━━ Records shown ━━

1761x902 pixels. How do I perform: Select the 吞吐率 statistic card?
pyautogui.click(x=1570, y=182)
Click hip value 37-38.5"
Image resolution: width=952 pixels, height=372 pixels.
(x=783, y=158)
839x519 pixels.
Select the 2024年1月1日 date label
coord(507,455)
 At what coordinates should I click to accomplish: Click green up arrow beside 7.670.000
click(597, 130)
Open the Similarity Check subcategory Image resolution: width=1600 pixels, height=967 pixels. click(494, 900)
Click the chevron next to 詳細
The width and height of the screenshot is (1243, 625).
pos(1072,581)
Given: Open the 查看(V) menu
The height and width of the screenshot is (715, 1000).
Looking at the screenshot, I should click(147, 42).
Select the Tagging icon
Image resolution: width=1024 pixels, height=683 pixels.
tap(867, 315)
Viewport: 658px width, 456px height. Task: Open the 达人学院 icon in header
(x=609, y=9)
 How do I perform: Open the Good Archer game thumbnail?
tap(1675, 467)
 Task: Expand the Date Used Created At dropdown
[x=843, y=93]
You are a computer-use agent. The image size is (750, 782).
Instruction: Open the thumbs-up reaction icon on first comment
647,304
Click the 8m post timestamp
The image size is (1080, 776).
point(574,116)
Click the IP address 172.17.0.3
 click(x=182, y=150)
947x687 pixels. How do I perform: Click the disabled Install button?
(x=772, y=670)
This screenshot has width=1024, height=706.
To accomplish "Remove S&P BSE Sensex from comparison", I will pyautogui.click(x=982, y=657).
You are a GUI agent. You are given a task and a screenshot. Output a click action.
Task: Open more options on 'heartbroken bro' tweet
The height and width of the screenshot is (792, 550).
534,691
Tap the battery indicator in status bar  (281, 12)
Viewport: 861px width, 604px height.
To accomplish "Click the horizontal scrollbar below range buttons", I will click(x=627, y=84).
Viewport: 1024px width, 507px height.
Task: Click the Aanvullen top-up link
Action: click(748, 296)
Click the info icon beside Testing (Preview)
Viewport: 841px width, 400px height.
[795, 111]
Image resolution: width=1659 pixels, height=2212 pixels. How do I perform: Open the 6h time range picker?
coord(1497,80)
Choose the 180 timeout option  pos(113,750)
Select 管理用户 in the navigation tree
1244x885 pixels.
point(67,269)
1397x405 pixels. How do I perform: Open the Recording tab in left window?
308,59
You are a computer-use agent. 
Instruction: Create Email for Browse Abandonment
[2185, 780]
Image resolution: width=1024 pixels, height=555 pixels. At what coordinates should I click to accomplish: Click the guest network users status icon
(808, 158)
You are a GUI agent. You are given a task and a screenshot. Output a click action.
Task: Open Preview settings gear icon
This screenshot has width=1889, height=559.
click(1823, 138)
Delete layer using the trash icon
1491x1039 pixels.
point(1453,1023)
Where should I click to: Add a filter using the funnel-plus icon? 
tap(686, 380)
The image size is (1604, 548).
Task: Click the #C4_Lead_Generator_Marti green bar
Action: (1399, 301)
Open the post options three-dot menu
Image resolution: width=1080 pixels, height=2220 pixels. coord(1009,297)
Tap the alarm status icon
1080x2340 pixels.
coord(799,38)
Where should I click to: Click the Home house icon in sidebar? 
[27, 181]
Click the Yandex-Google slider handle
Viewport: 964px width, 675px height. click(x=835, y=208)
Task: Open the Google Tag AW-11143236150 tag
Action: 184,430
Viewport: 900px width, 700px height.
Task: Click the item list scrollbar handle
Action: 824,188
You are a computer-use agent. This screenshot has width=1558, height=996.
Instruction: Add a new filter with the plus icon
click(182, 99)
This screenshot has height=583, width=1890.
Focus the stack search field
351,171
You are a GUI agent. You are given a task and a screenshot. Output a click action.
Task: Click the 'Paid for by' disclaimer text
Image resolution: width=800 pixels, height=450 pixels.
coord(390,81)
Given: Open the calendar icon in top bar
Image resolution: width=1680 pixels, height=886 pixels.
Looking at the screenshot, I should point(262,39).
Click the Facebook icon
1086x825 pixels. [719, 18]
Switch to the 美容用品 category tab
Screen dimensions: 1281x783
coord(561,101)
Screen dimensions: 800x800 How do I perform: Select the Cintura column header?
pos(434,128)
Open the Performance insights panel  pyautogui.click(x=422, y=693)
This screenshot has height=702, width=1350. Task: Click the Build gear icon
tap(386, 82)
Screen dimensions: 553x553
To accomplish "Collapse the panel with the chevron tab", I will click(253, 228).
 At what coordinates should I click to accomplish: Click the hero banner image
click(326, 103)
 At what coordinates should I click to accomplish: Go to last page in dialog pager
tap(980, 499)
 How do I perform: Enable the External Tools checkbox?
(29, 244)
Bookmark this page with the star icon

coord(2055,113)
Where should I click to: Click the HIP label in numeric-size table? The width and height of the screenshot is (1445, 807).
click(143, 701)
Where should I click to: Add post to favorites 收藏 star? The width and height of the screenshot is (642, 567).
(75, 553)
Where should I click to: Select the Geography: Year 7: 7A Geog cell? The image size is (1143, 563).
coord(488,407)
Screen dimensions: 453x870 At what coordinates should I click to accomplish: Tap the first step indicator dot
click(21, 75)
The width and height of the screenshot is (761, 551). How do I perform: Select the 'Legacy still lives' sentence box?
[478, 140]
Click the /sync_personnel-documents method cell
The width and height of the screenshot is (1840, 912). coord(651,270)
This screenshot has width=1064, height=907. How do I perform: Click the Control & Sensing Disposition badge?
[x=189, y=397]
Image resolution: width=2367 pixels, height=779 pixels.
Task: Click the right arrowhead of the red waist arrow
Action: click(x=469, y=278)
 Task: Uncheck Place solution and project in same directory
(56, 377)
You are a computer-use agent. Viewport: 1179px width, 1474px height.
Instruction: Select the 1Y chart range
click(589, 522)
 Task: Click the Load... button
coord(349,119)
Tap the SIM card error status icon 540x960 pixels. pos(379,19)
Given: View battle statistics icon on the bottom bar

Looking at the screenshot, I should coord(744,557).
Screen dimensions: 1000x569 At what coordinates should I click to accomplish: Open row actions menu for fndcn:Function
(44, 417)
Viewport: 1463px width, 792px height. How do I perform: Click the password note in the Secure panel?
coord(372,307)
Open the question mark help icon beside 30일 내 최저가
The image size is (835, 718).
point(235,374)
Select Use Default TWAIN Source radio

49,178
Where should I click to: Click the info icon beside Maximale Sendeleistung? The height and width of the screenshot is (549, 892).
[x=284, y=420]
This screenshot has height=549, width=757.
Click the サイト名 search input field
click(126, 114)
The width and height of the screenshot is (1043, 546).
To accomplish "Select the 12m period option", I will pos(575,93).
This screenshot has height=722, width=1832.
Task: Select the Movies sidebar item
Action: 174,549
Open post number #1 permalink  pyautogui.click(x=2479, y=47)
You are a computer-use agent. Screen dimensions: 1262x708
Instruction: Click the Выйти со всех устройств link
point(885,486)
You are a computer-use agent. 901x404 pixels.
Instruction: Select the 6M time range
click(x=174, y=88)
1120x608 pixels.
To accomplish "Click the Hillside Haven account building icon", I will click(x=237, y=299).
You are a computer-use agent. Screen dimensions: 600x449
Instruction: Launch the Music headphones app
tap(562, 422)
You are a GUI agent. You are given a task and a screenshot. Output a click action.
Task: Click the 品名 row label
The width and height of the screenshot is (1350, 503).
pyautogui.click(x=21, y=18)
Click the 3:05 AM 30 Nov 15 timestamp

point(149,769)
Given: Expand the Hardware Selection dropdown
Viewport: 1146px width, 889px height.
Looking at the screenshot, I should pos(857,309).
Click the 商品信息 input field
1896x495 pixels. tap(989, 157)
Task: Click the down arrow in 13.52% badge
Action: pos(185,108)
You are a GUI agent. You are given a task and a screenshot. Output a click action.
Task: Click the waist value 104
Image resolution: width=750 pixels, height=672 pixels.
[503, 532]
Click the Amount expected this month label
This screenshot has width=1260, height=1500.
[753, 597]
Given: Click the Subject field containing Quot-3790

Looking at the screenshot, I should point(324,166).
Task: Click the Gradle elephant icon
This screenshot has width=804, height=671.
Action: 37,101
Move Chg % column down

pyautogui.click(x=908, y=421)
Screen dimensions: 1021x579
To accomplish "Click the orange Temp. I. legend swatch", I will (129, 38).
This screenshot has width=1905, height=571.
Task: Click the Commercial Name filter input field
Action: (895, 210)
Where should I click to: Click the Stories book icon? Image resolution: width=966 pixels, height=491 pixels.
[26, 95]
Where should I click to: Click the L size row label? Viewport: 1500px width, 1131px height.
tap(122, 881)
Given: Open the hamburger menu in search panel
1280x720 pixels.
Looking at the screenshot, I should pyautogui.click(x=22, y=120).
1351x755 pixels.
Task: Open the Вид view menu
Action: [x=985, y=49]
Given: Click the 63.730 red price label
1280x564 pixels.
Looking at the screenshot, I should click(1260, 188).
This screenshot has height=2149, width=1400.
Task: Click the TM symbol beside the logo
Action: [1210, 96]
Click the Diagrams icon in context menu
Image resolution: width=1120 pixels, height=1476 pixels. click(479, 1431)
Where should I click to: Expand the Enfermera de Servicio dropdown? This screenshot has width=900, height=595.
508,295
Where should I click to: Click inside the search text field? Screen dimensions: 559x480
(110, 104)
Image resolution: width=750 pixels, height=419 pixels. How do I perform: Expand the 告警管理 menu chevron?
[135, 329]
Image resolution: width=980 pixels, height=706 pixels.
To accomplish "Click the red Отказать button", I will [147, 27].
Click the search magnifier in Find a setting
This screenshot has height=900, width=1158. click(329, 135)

━━━

▸ Your objective:
Copy only this part of the entries above: the line with "Move Chg % column down", the line with "Screen dimensions: 1021x579", and the lines between, all exactly as written.

▸ Your response:
Move Chg % column down

pyautogui.click(x=908, y=421)
Screen dimensions: 1021x579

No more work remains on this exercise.